I love my grandson dearly but I can’t bear to cook for him.

The way I see it, every meal could use a jolt of flavour from at least one of the following: anchovies, avocadoes, mushrooms, pesto, olives, onions, assertive cheese, fresh herbs (bring on the cilantro!), green veg (the more pungent, the better) and a generous quantity of garlic. Colsen, age 12, will eat nothing on my hit parade.

My grandson disdains all vegetables except baby spinach and those overpriced bags of so-called “baby” carrots (which every grownup knows are just big carrots, adorably cut). His salad dressing must be ranch, his chicken breast plain. And as you’ve no doubt guessed by now, his baby carrots go untouched if they bear the slightest taint of, say, olive paste.

In spite of myself, I have a grudging sympathy with Colsen’s gastronomic peccadilloes. The one thing kids can control is what they allow in their mouths. They can’t decide where they live, how late they get to stay up or whether their family should adopt a new puppy. Their best friend can move away, their parents can divorce, and all they can do is suck it up. But Brussels sprouts? Spaghetti puttanesca? Some indignities a kid doesn’t have to accept.

When I was small, I used to up my nose at “mixtures” (no lasagna, no corned beef hash, no stroganoffs or pot pies). I had a horror of mushrooms because a poisonous one had killed Babar‘s mother. And I was a softie compared to my sister Joyce, who had reduced the culinary universe to three acceptable foods: nuts, grapes and chicken wings.

“We’d love to come to lunch,” our mother would trill to assorted well-meaning relatives. “But I must warn you, Joyce has very particular tastes…Yes, that’s right, only the wings will do, although I’m sure your roast chicken is delicious….Well, at least they’re the least expensive part of the bird!…And you don’t have to dress them up for Joyce. She won’t eat sauce of any kind. Really, what could be simpler?”

No one remembered the part about the sauce. “But everyone loves my sweet and sour wings!” the hostess would insist. Meanwhile Joyce sat kicking the legs of her chair. Not even the nuts and grapes passed muster until fresh ones arrived on a pristine plate.

You can try to nudge a finicky eater. You can make make jet-plane sounds while waving a spoonful of broccoli like a crazed and talentless clown. You can threaten that unless you see progress with the stir-fry, a chocolate chunk cookie will remain on the highest shelf, to be saved for your personal pleasure. You can deliver a lecture on the benefits of fiber and anti-oxidants. In my experience, none of this works. So the last time Colsen came to dinner, I had a wild idea. I’d cook something all of us would enjoy.

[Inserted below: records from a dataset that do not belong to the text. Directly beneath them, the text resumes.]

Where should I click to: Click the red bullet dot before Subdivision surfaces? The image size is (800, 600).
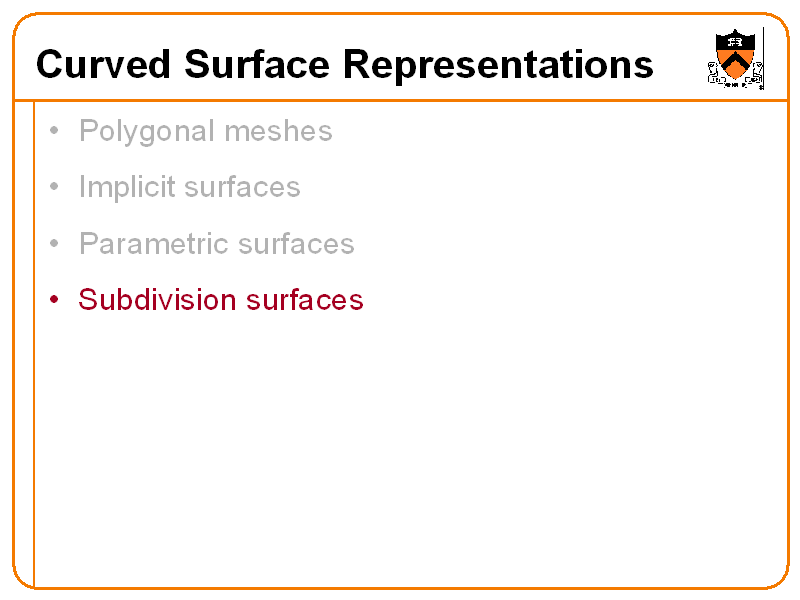(x=56, y=301)
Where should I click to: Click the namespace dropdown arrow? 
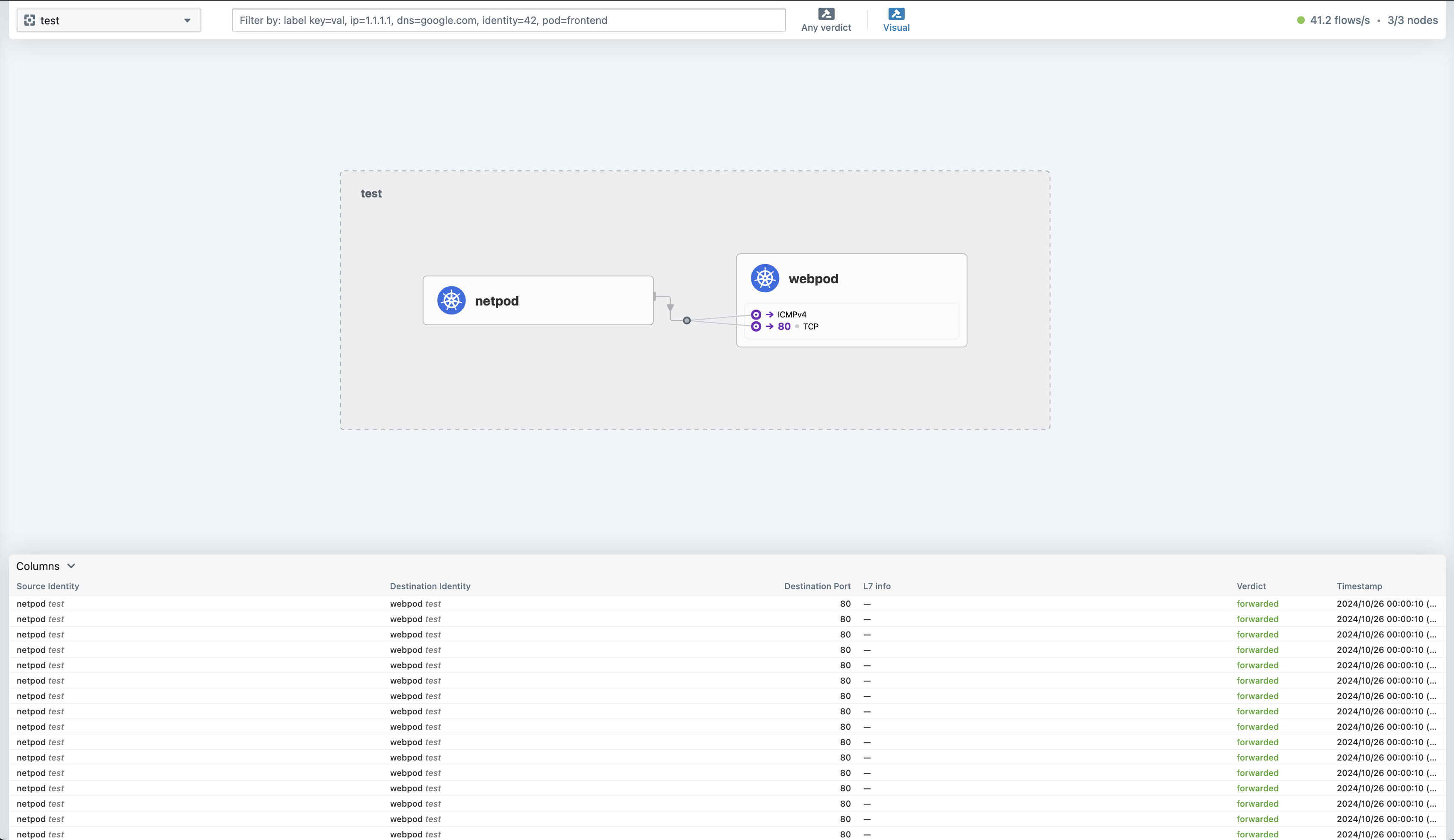click(x=187, y=20)
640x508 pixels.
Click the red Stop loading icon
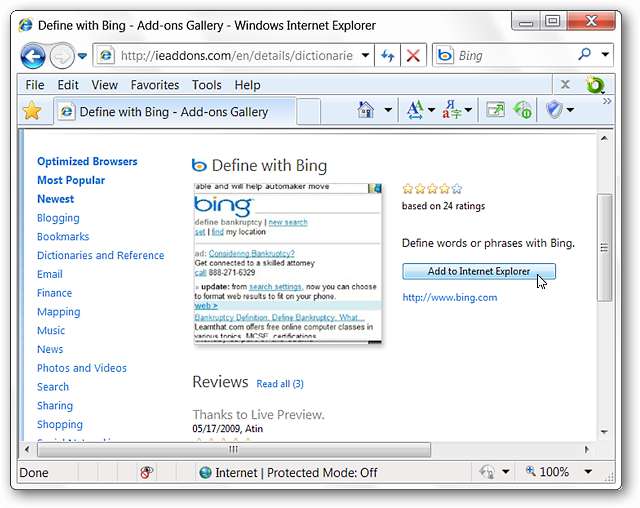point(412,56)
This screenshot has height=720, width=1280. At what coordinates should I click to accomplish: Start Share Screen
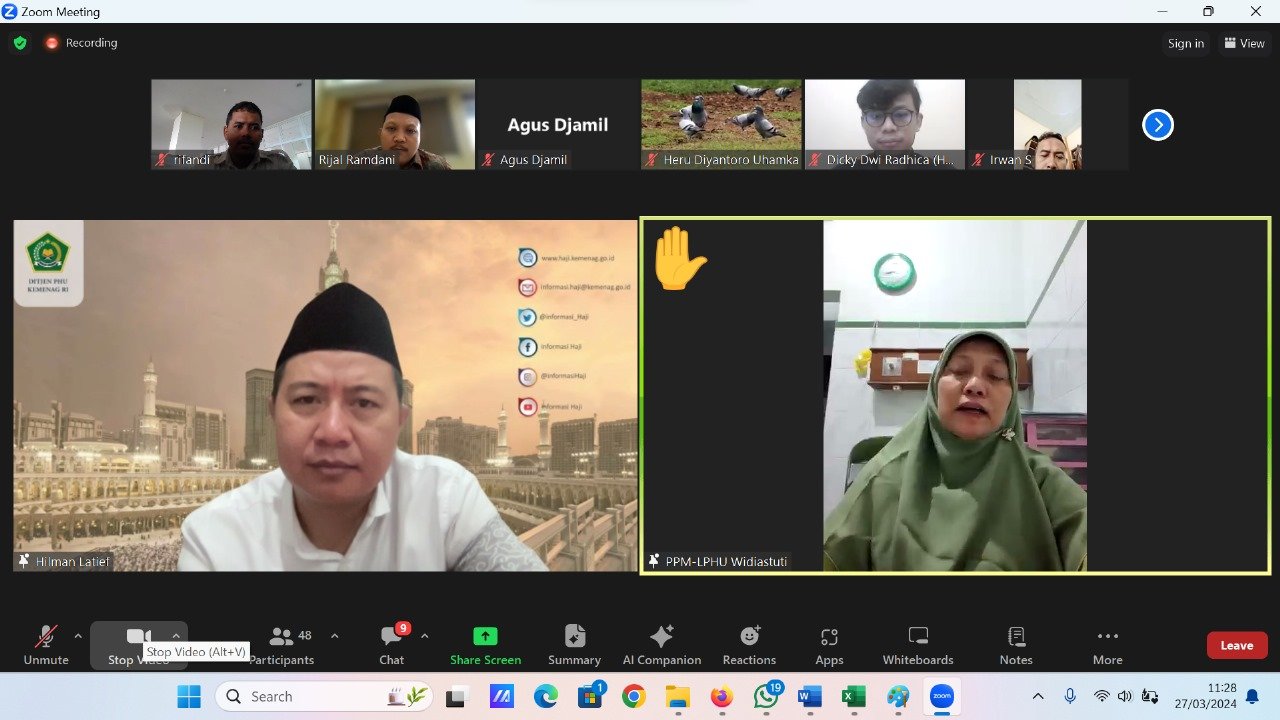tap(485, 645)
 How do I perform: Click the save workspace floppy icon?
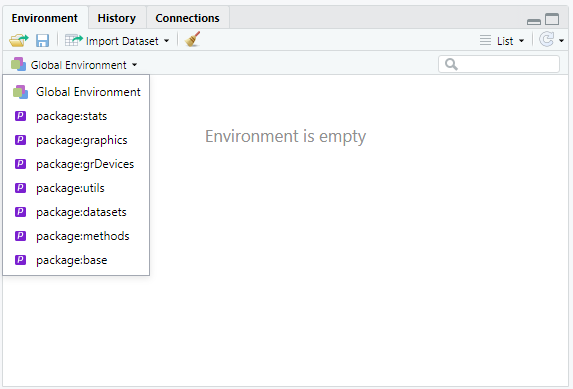[x=42, y=40]
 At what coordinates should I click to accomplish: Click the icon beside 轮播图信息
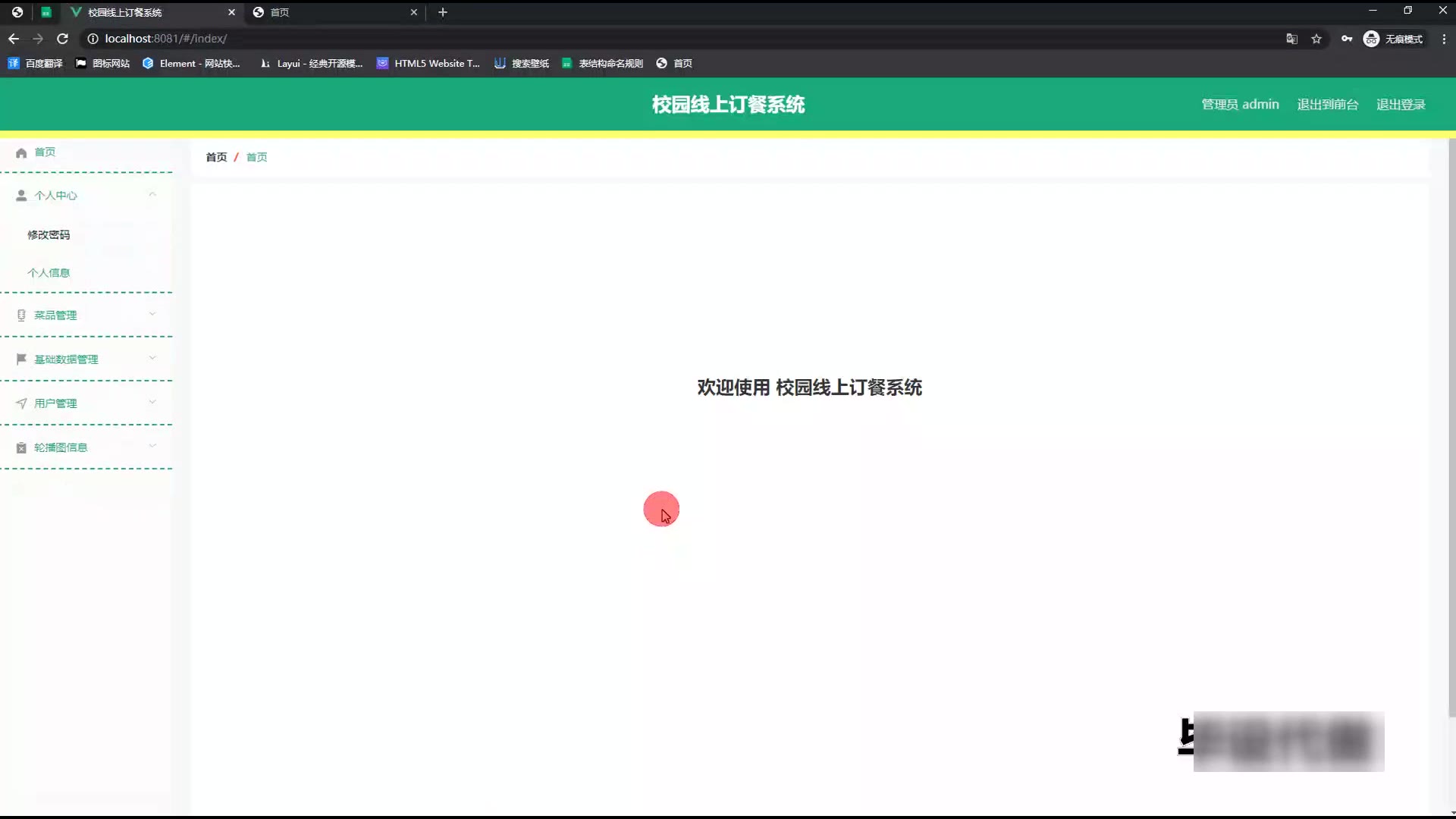point(21,447)
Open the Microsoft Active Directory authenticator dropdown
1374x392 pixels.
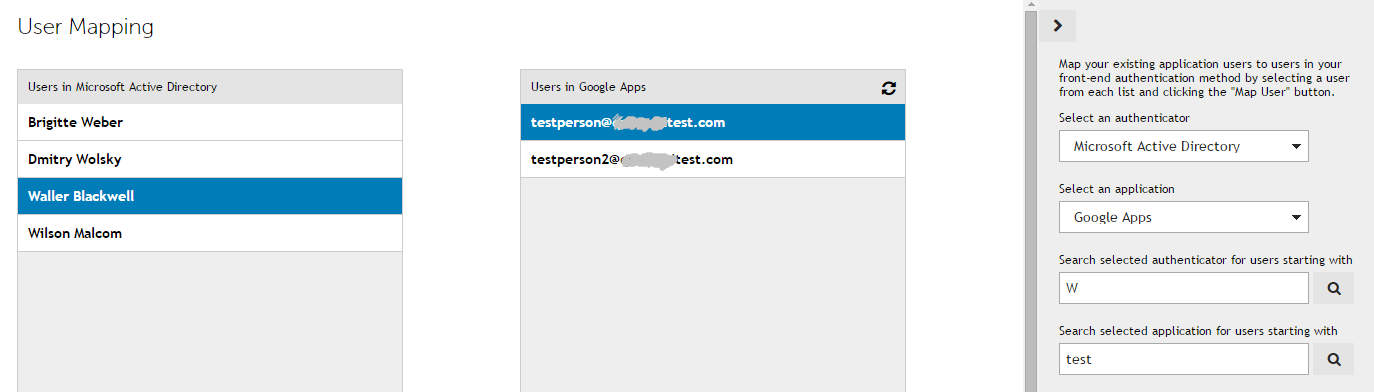[x=1184, y=146]
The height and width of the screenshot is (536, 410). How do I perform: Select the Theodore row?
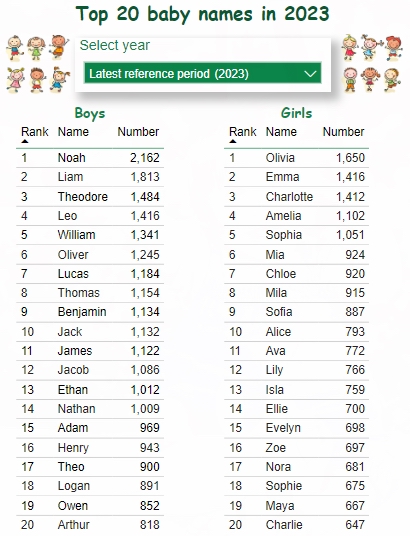pos(90,197)
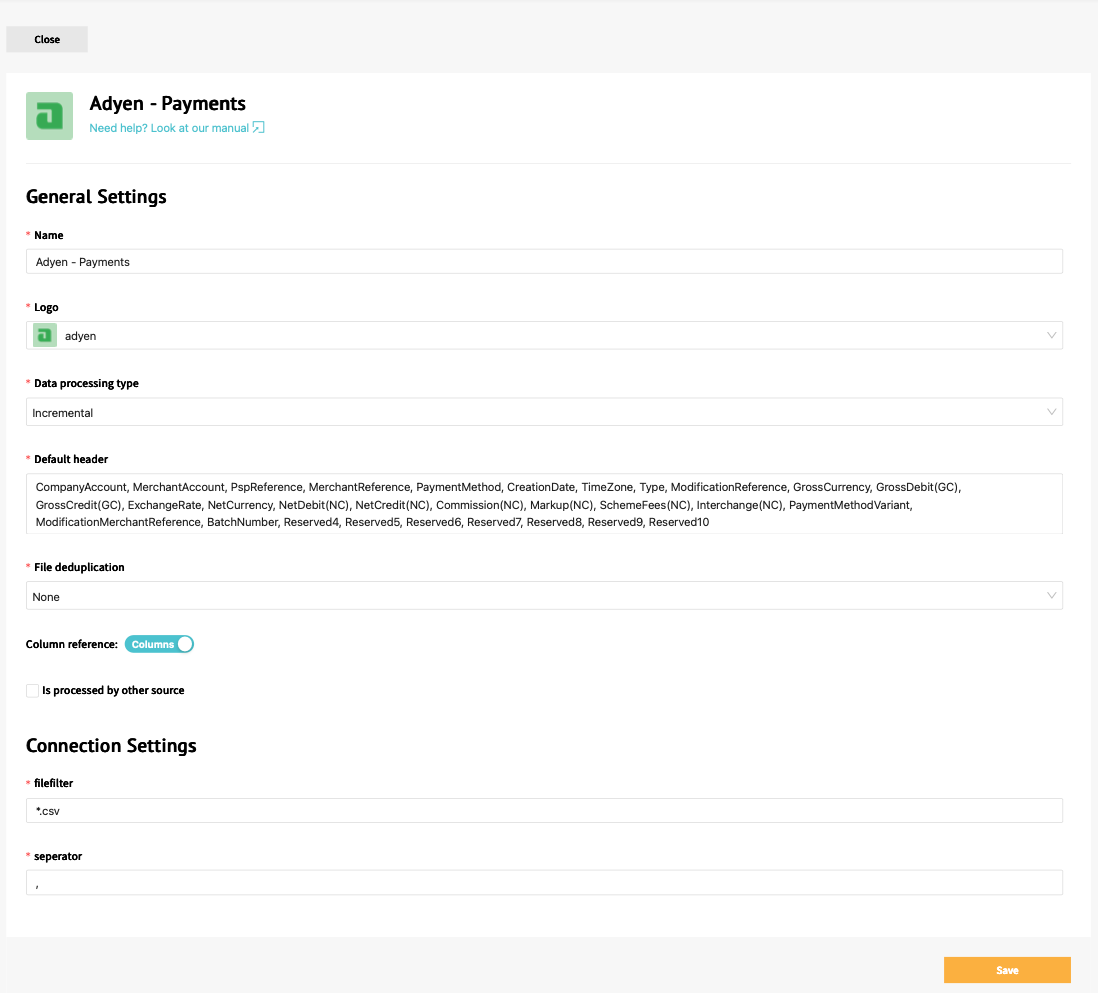
Task: Focus the filefilter input field
Action: pyautogui.click(x=544, y=811)
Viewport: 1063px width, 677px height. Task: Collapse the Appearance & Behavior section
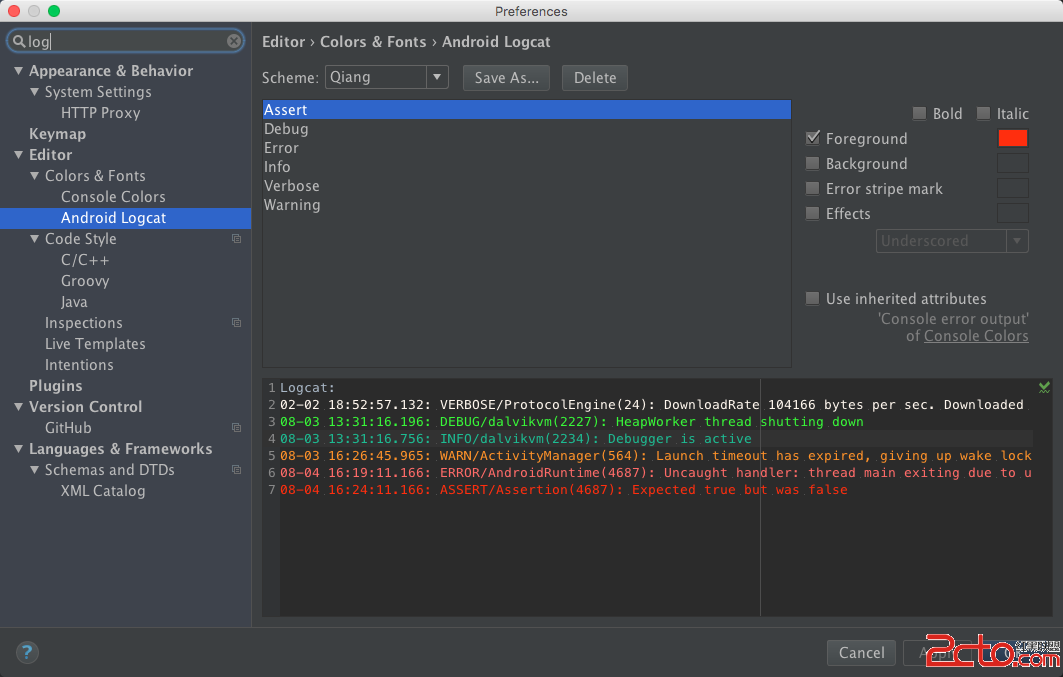click(x=19, y=71)
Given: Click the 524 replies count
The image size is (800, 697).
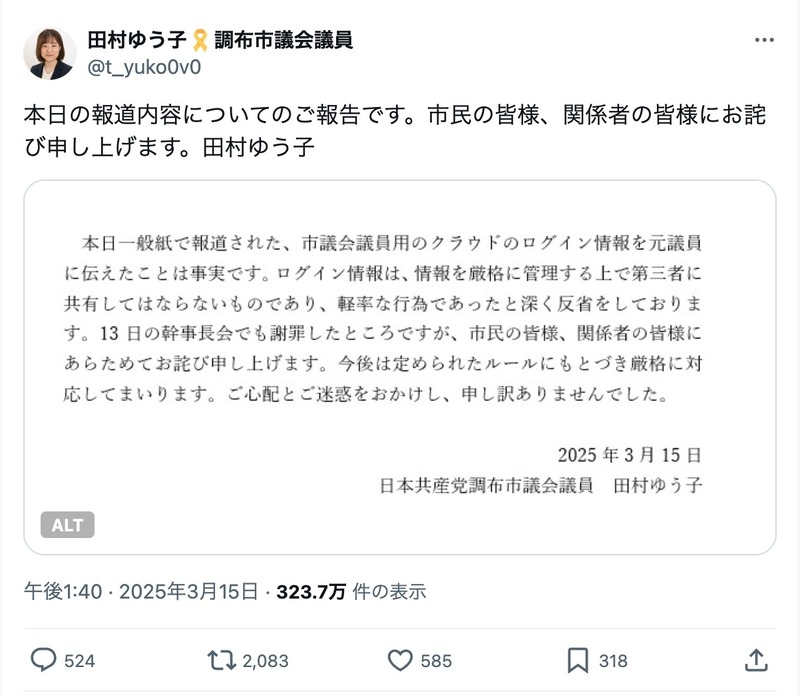Looking at the screenshot, I should tap(79, 661).
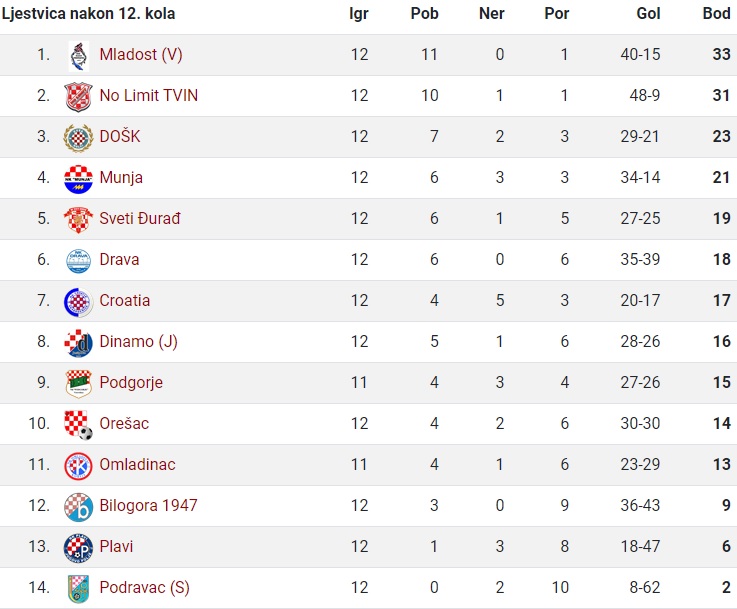Click the Orešac checkered crest icon
737x609 pixels.
[78, 425]
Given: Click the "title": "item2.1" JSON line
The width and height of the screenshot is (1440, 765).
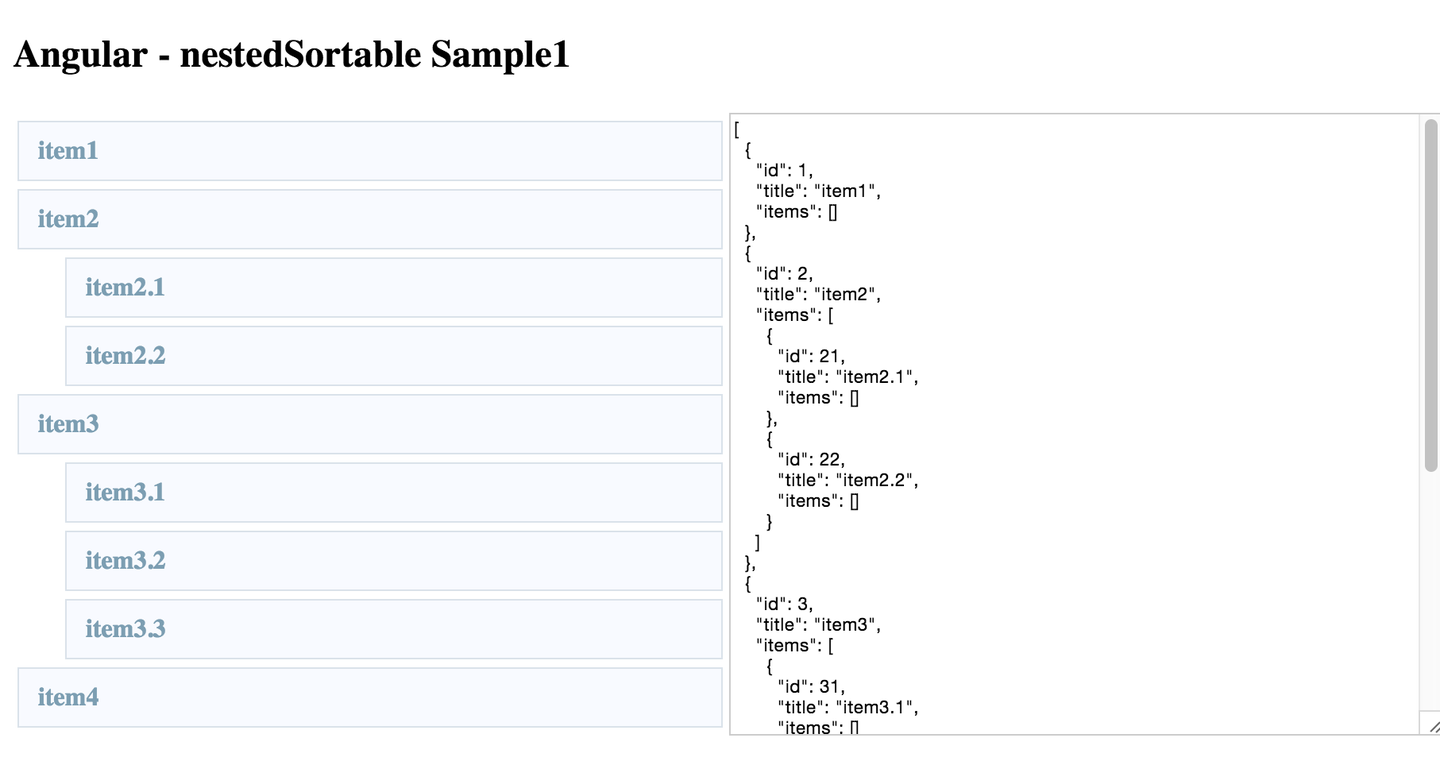Looking at the screenshot, I should point(848,377).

I chose a pasta sauce with three ingredients–butter, water, crumbled sweet Italian sausage and grated parmesan cheese. Not cardiologically correct, but dead easy. And delicious in a robust, uncomplicated fashion. Colsen cleaned his plate. For the first time ever, he pronounced my cooking “really good.”

The other night as the temperature plunged, I got a craving for fusilli with sausage. Why wait for Colsen’s next visit? I basked in the heady aromas while the pasta boiled and the sausage steeped in its buttery juices (hey, I never said this dish was easy on the arteries). “Almost ready!” I called to my husband. “Better open a sturdy wine for this!” All I had to do was assemble my creation in my biggest Pyrex bowl, which I’d just heated in the microwave. In went the noodles, a golden tumble. Then the sauce that I’d tenderly simmered…CRACK! Shards of Pyrex all over the countertop, splattered with crumbs of sausage. My precious juices a greasy puddle.

That night we ordered pizza with onions, oyster mushrooms and goat cheese. And a splendid pizza it was. Colsen wouldn’t have touched it.

My recipe for pasta with sausage sauce comes from Mark Bittman’s reliably wise kitchen reference How to Cook Everything (the revised edition, published last year). If I had to make do with only one cookbook, I’d choose this one, no contest.